Merit is a quintessential 18th-century idea that became a tool for the propagation of the ‘capitalist vices’ after its father, John Adams, decided that a certain system was the best way to increase wealth. Then, a newly constituted nation-state across the pond made it part of its national identity.
The argument for merit starts with the basic assumption that there exists a level playing field, which India, or, for that matter, any society or nation, has almost never had. The world has always been feudal and aristocratic, and when the ideas of liberty, equality and fraternity reached the masses, and they started asserting themselves, the neo-feudal descendants of the modern society suddenly thought of the ‘novel’ idea of using merit as a yardstick to gatekeep the masses away from access to resources, power and representation.

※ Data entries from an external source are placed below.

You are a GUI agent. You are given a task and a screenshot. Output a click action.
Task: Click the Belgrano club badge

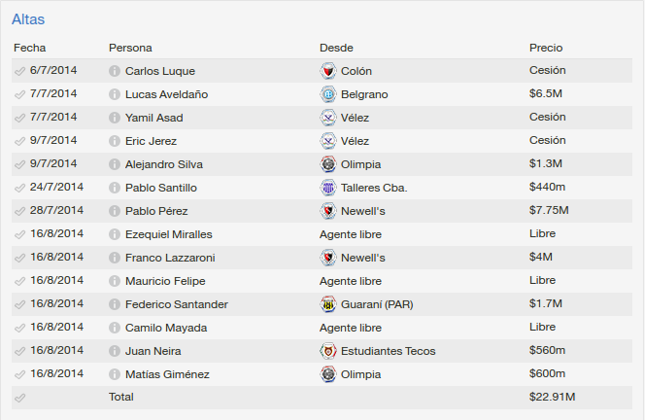(328, 94)
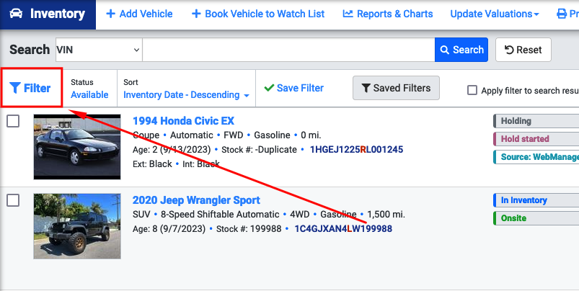Image resolution: width=579 pixels, height=291 pixels.
Task: Click the plus icon for Add Vehicle
Action: tap(110, 14)
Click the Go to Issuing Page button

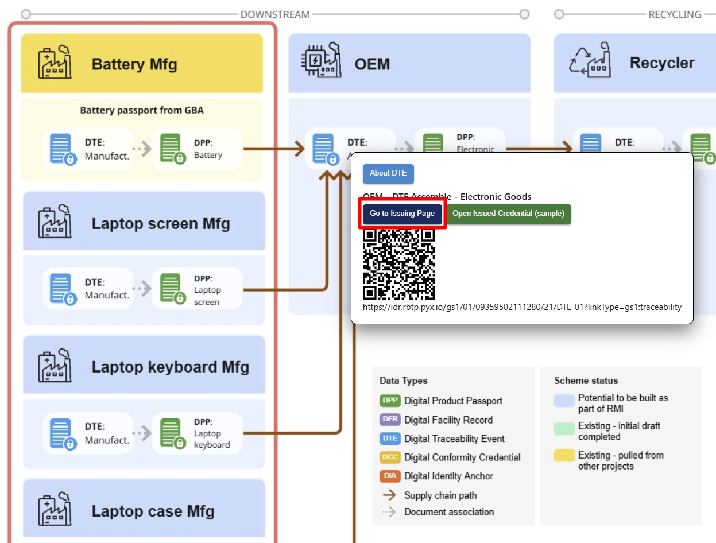click(402, 214)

In India, for centuries, caste dictated who could read, who could learn, and who could even enter spaces of knowledge. This was enforced through strict social sanction, ostracisation, and more often than not, violence, which has taken extreme forms. Entire communities were systematically excluded from education, while others monopolised it. You cannot build generations of privilege on one side and generations of deprivation on the other, and then suddenly declare a fair competition because suddenly the post-capitalist world isn’t that fair for neo-feudal descendants as well.
Yet that is exactly what the language of merit does. It takes the end result and treats it as proof of individual worth. It ignores everything that came before it. The student with private schooling, English fluency, coaching classes, and a stable home is declared “more meritorious” than someone who studied in a crumbling government school while managing economic stress and social discrimination.
Studies on social mobility in India consistently show that caste advantage reproduces itself across generations. Opportunity is not randomly distributed; it is systematically inherited. Sociologists have long pointed out that what we call merit is deeply correlated with access to resources.
Michael Sandel’s critique of meritocracy cuts straight to the point: systems that claim to reward talent often end up legitimising inequality. The winners believe they deserve to win; the losers are told they deserve to lose. In a caste society, such narratives rewrite historical oppression as personal failure.
In India, reservations (affirmative action for jobs and education) are constantly attacked as an assault on merit. That argument only works if you believe the system was meritocratic to begin with. Elite institutions in India remain dominated by those who have had structural advantages for decades in forms of better schooling, better networks, and better preparation. But when they succeed, it is called merit. When someone from a marginalised background gets in through an affirmative push, they are deemed less deserving. Elite spaces, especially in technical education, actively construct this illusion.
There is also a convenient moral trick at play. Merit doesn’t just rank people but also judges them. Failure becomes proof of deficiency. Because once you believe that outcomes reflect merit, you stop questioning the system. The privileged get to keep their position without guilt, and the excluded are told to work harder, as if effort alone can erase structural barriers.
This is why the debate around merit in India is so dishonest. It is not really about excellence. It is about control over opportunity. Merit is invoked selectively, defended when it protects privilege, dismissed when it threatens it.
So no, merit is not some pure, objective standard that has been unfairly corrupted. It was never pure to begin with. It has always been shaped by power, by access, by history. In India, that history has a name, ‘caste’.
If anything, reservation does not weaken merit; it exposes how fragile and exclusionary the concept is. It forces the system to confront the fact that performance cannot be separated from context. That’s what we have been calling merit, more often than not, inherited advantage with a moral label slapped on top.
Merit, as a concept, should be questioned because, until you strip away the illusion, all you are left with is a system that rewards those who were already ahead and then calls it fair.